A Arte Contemporânea (século XX até o presente) é um campo diversificado e amplo, de difícil definição. Diversos movimentos artísticos coexistem, como o minimalismo, o arte pop, a arte conceitual e as manifestações da arte digital. A arte contemporânea rompe com as fronteiras dos tipos de arte tradicionais, explorando novas linguagens da arte como o vídeo, a performance e as instalações interativas. Banksy, Yayoi Kusama e Damien Hirst são alguns dos artistas contemporâneos mais influentes no mundo. A arte contemporânea está muito relacionada às ideias e geralmente aborda temas sociais, culturais e políticos, desafiando as normas da arte tradicional e incentivando uma reflexão crítica sobre o mundo atual.
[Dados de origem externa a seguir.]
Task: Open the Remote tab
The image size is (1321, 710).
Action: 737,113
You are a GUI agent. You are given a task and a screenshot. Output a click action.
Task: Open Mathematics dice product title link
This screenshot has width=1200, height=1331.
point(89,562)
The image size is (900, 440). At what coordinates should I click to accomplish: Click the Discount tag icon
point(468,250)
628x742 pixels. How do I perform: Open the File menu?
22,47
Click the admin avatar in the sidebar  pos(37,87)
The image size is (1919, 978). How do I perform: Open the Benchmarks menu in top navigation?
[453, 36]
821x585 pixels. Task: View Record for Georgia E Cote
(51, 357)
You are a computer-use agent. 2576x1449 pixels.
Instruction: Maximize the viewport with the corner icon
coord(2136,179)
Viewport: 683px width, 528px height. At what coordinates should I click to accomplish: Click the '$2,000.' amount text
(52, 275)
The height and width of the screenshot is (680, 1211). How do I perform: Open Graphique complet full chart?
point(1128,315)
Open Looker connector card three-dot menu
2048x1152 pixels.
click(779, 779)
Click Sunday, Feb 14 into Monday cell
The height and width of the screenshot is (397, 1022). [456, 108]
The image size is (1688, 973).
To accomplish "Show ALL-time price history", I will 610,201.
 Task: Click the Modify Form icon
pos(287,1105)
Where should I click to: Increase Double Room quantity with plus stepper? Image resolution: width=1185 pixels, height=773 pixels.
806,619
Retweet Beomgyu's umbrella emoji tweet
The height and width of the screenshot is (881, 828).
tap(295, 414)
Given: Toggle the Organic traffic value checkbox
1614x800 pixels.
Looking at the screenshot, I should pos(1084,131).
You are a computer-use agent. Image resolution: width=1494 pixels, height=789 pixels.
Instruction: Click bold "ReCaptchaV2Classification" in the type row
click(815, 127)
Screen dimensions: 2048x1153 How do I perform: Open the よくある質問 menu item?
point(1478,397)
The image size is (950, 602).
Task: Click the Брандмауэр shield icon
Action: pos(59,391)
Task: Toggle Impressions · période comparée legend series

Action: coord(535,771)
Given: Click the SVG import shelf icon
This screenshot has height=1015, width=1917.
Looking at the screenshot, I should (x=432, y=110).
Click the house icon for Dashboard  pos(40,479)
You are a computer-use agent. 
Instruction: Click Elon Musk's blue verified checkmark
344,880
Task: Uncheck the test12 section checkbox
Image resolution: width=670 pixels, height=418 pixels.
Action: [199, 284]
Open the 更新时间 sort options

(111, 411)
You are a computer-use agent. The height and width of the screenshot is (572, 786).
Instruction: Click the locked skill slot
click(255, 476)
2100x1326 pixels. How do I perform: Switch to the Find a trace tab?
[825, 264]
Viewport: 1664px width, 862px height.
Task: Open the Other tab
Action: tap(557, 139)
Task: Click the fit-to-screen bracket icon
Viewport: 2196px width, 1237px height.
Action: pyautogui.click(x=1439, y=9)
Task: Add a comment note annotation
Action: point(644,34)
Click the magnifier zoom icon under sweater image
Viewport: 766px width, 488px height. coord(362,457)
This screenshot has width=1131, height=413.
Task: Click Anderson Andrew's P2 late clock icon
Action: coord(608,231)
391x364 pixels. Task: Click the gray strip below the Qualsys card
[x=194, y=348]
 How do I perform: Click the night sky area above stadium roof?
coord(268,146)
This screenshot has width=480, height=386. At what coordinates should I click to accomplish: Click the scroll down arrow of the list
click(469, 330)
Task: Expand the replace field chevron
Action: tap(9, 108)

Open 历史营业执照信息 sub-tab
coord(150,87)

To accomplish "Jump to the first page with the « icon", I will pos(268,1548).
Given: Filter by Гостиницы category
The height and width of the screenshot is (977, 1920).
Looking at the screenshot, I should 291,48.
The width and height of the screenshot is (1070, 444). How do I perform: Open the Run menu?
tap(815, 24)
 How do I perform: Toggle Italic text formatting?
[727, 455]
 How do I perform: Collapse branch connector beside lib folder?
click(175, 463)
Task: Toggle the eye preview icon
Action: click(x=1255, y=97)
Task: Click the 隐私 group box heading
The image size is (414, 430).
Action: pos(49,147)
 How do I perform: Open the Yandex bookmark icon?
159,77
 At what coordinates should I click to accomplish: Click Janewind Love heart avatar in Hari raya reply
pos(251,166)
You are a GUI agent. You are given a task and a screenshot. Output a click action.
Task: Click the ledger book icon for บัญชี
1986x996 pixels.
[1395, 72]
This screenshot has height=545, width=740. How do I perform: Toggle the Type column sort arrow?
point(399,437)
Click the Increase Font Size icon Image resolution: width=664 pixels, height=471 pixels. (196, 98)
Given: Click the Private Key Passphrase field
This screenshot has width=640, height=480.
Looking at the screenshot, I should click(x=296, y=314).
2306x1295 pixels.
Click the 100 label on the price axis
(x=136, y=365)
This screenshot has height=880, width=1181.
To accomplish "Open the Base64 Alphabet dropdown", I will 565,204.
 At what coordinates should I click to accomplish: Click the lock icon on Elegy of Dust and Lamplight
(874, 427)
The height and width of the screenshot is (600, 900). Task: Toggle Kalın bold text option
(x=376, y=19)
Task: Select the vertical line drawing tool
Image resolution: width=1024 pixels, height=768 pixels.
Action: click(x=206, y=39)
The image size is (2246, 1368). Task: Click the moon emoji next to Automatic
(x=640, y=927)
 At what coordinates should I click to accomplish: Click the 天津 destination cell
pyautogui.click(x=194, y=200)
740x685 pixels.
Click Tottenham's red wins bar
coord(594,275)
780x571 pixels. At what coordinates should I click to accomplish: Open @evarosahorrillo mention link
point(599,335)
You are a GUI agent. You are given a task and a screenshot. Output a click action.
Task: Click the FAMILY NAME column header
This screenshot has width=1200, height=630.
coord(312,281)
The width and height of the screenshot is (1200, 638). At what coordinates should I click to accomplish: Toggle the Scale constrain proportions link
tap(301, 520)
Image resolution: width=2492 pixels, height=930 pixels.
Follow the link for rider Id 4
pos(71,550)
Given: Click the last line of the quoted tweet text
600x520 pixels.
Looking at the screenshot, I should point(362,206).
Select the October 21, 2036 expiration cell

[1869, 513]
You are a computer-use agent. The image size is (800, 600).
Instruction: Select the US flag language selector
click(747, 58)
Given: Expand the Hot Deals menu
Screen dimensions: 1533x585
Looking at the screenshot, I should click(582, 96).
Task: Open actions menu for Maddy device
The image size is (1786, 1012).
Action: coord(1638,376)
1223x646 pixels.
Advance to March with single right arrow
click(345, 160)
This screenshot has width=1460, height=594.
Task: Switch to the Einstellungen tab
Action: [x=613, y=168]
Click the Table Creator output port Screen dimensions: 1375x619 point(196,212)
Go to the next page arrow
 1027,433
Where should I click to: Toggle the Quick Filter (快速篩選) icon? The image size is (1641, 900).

Grandes Artistas da História e Suas Obras

A história da arte é marcada por inúmeros grandes artistas, cujas obras ajudaram a definir os rumos da arte. Cada um desses artistas famosos trouxe uma contribuição única, seja através da técnica, do estilo ou das ideias que procuraram expressar. Listamos a seguir algumas obras de arte famosas na história e seus respectivos autores:

Século XIV (1300)

  • Giotto di Bondone:

O Beijo de Judas (1305)
Afrescos da Capela Scrovegni (1304–1306)

Século XV–XVI (Renascimento)

A Última Ceia (1495–1498)
Mona Lisa (c. 1503–1506)

  • Michelangelo Buonarroti

O Davi (1501–1504)
Afrescos da Capela Sistina (1508–1512)

Século XIX (Impressionismo e Pós-Impressionismo)

  • Édouard Manet

Almoço na Relva (1863)
Olympia (1863)

  • Claude Monet

Impressão, nascer do sol (1872)
Nenúfares (série, 1897–1926)

  • Edgar Degas

A Aula de Balé (c. 1874)
O Balé Azul (c. 1890)

  • Vincent van Gogh

Girassóis (1888)
A Noite Estrelada (1889)

Século XIX–XX (Simbolismo, Art Nouveau e Modernismo)

  • Gustav Klimt

Retrato de Adele Bloch-Bauer I (1907)
O Beijo (1907–1908)

  • Antoni Gaudí

Parque Güell (projeto iniciado em 1900)
Sagrada Família (iniciada em 1882, ainda em construção)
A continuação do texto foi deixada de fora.